Estamos há anos-luz de distância do tempo em que escutar será tão vital quanto respirar.

Enquanto isso, continuamos fingindo interesse, fazendo o outro acreditar que sua história nos interessa, iludindo magistralmente

com o nosso papel

de escutador de araque.

Exatamente como eu era até pouquíssimo tempo atrás.

Quando corrigi meu procedimento,

fazendo todo esforço que posso pra escutar, coisa que dá trabalho e muitas vezes cansa e até

incomoda demais, as coisas ficaram bem diferentes pra mim.

Comecei experimentando esse procedimento no meu entorno próximo e a resposta

animou a prosseguir.

Então passei a abordar pessoas na rua, durante minhas longas caminhadas diárias,

com os ouvidos escancarados e toda atenção da alma voltada para o que sai de sua boca.

E nada mais. Palavra de honra.

Pessoas comuns, gente como eu e você, sem nenhum interesse velado ou segunda intenção disfarçada.

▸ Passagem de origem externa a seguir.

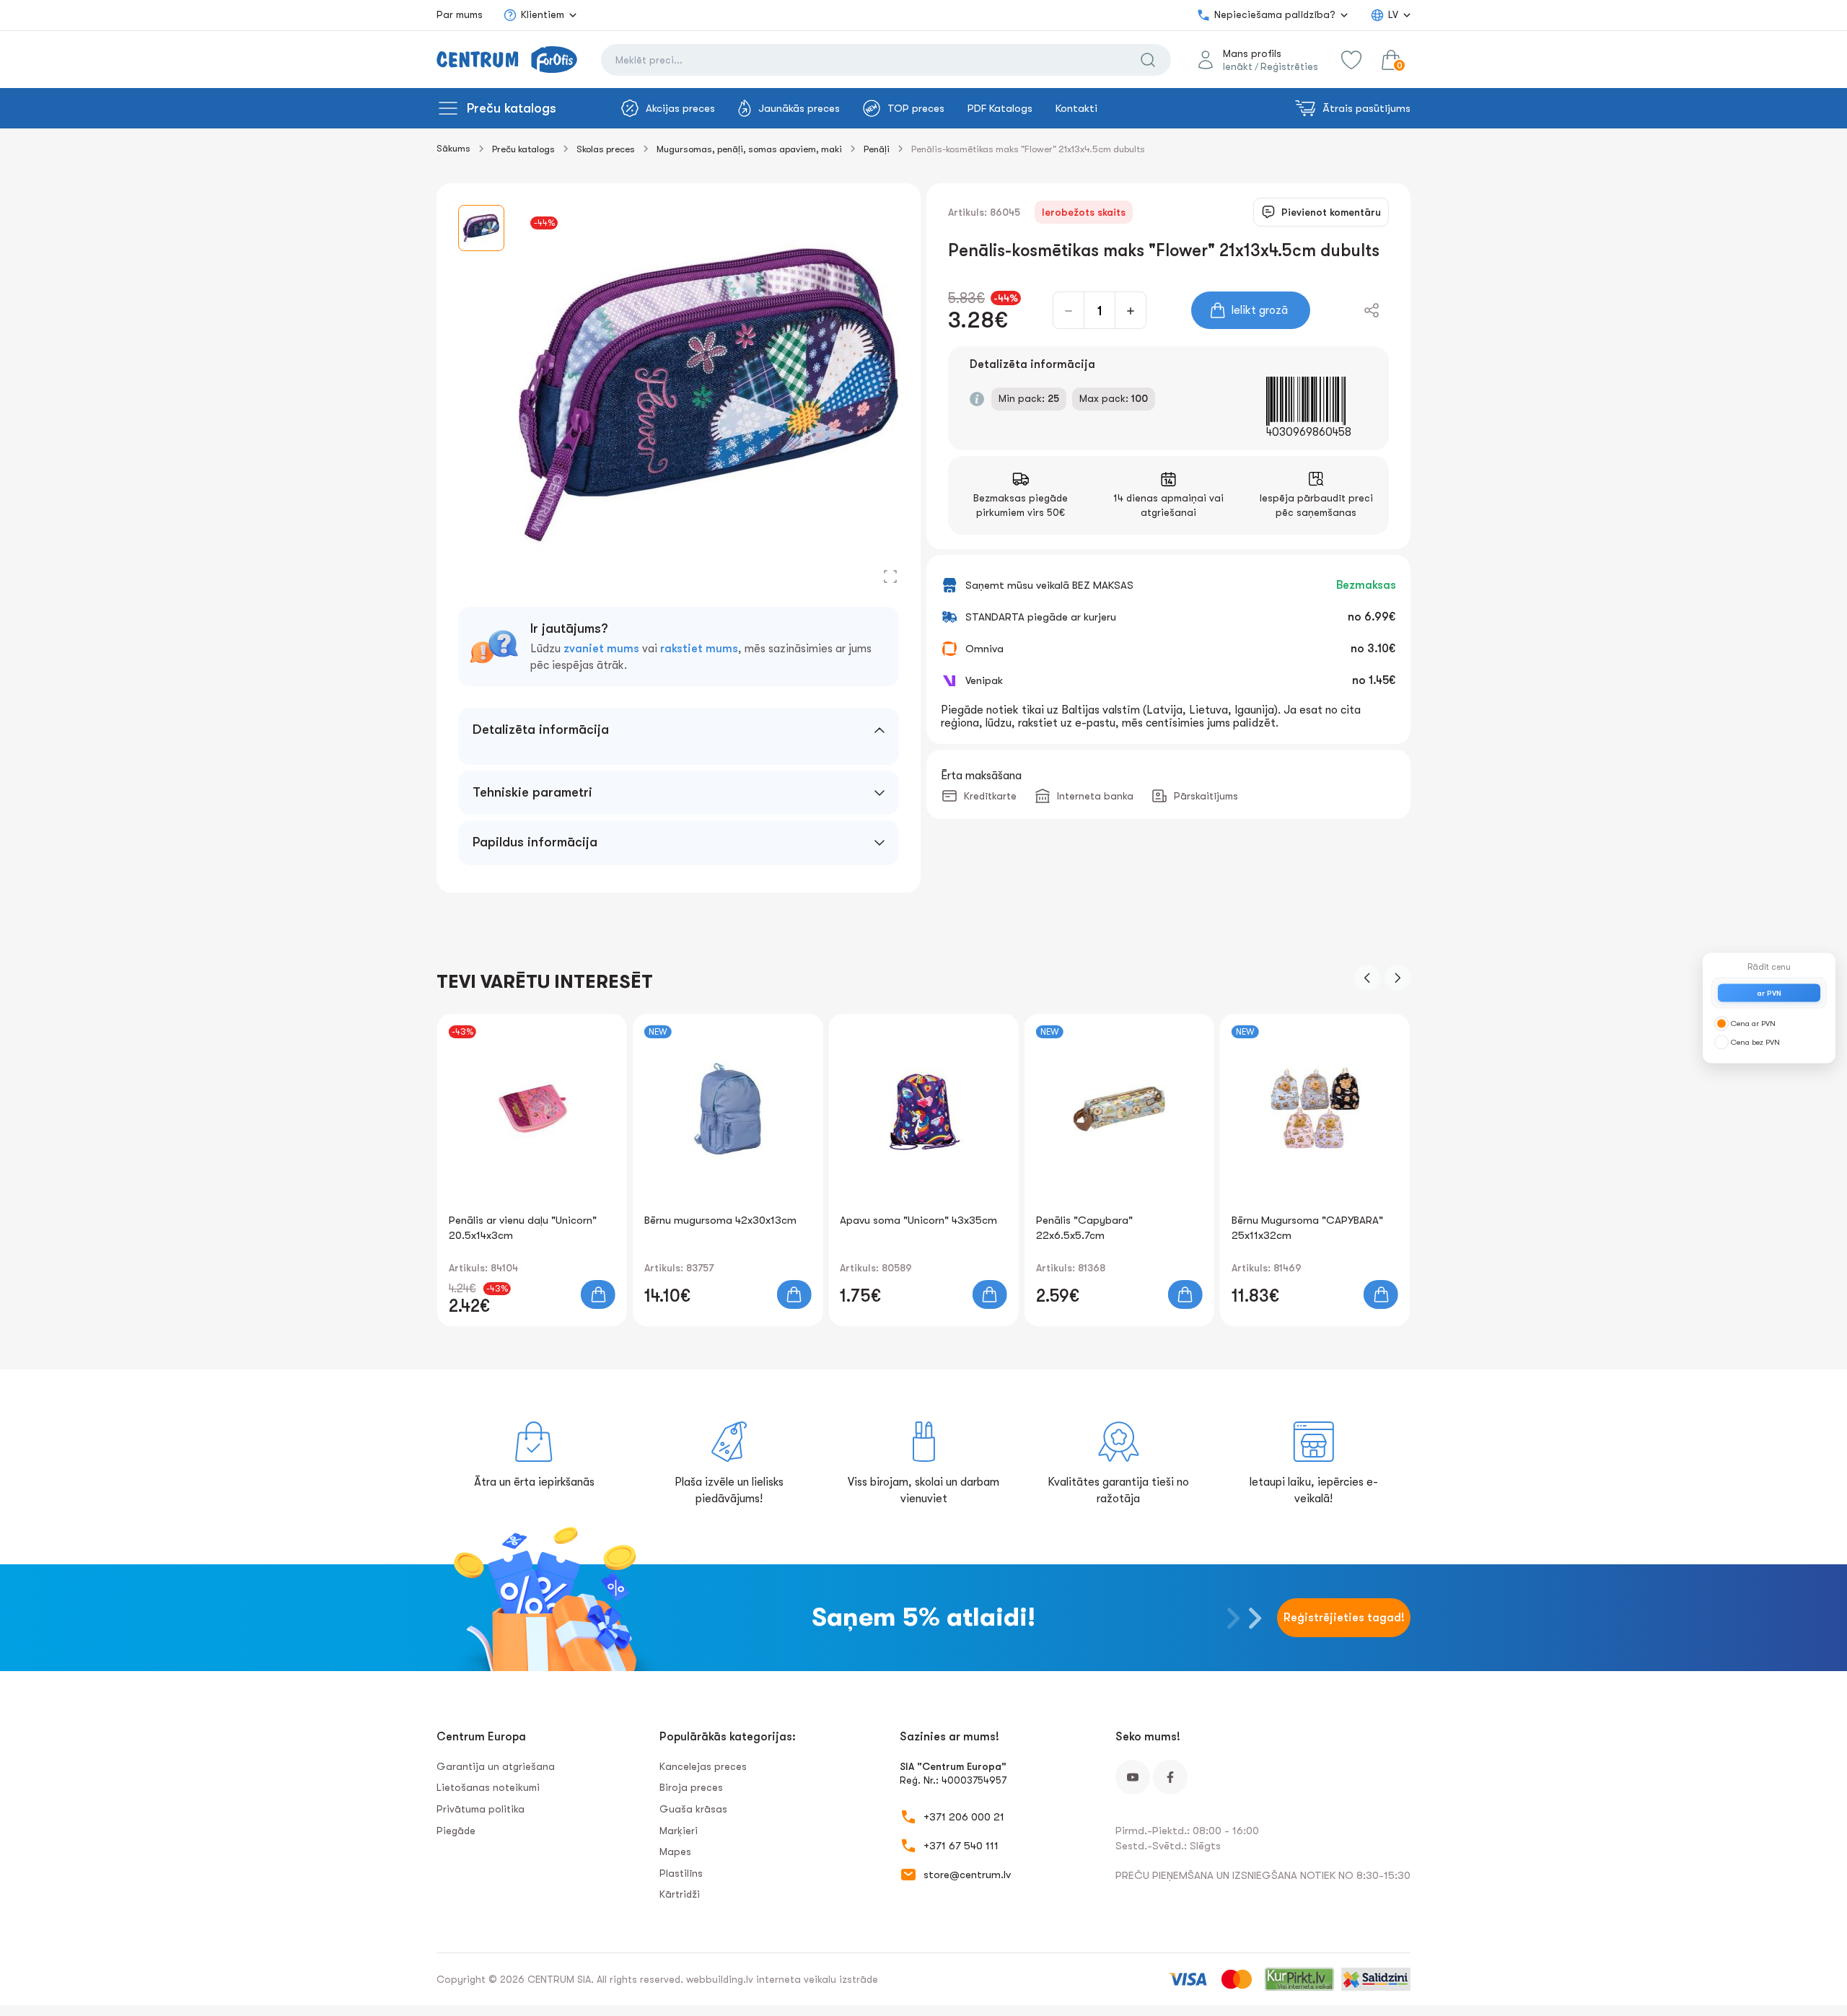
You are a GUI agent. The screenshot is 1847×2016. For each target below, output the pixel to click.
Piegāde (455, 1830)
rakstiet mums (699, 648)
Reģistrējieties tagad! (1344, 1617)
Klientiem (542, 14)
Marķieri (678, 1830)
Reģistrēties (1289, 66)
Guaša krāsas (693, 1809)
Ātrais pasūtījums (1366, 108)
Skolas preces (605, 149)
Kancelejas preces (703, 1766)
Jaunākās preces (799, 108)
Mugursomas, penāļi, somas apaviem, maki (749, 149)
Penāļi (877, 149)
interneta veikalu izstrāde (817, 1979)
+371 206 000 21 (964, 1816)
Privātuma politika (480, 1809)
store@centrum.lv (967, 1874)
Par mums (459, 14)
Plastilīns (681, 1873)
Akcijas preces (680, 108)
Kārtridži (679, 1894)
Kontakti (1076, 108)
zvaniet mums (601, 648)
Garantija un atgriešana (495, 1766)
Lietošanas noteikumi (488, 1787)
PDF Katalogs (1000, 108)
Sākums (453, 148)
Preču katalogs (511, 108)
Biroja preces (691, 1787)
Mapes (675, 1851)
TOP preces (915, 108)
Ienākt (1237, 66)
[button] (1367, 978)
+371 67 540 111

Queria apenas lhes escutar.

Nada mais que isso.

As pessoas sentiram que eu estava sendo honesto, que não tinha pegadinha no ar,

e começaram a destravar

o seu coração.

Passaram a trazer à tona verdades profundas que, a rigor,

nunca compartilhariam com estranhos.

Foram catar no fundo do seu poço algumas coisas que adorariam dividir com alguém.

Algo lhes dizia que podiam confiar em mim, que estava realmente disposto a escutá-las, que os minutos da nossa conversa poderiam ajudar

muito a gente.

Ajudar a se entender e traduzir o que esse mundo esforça tanto em nos mostrar e que teimamos

em ignorar a toda hora.

Experiência tão bárbara, gratificante e gostosa que estou dedicando a média de 2 horas de cada dia para vivenciar esses encontros maravilhosos.

Me dar ao trabalho de escutar está mudando a minha vida.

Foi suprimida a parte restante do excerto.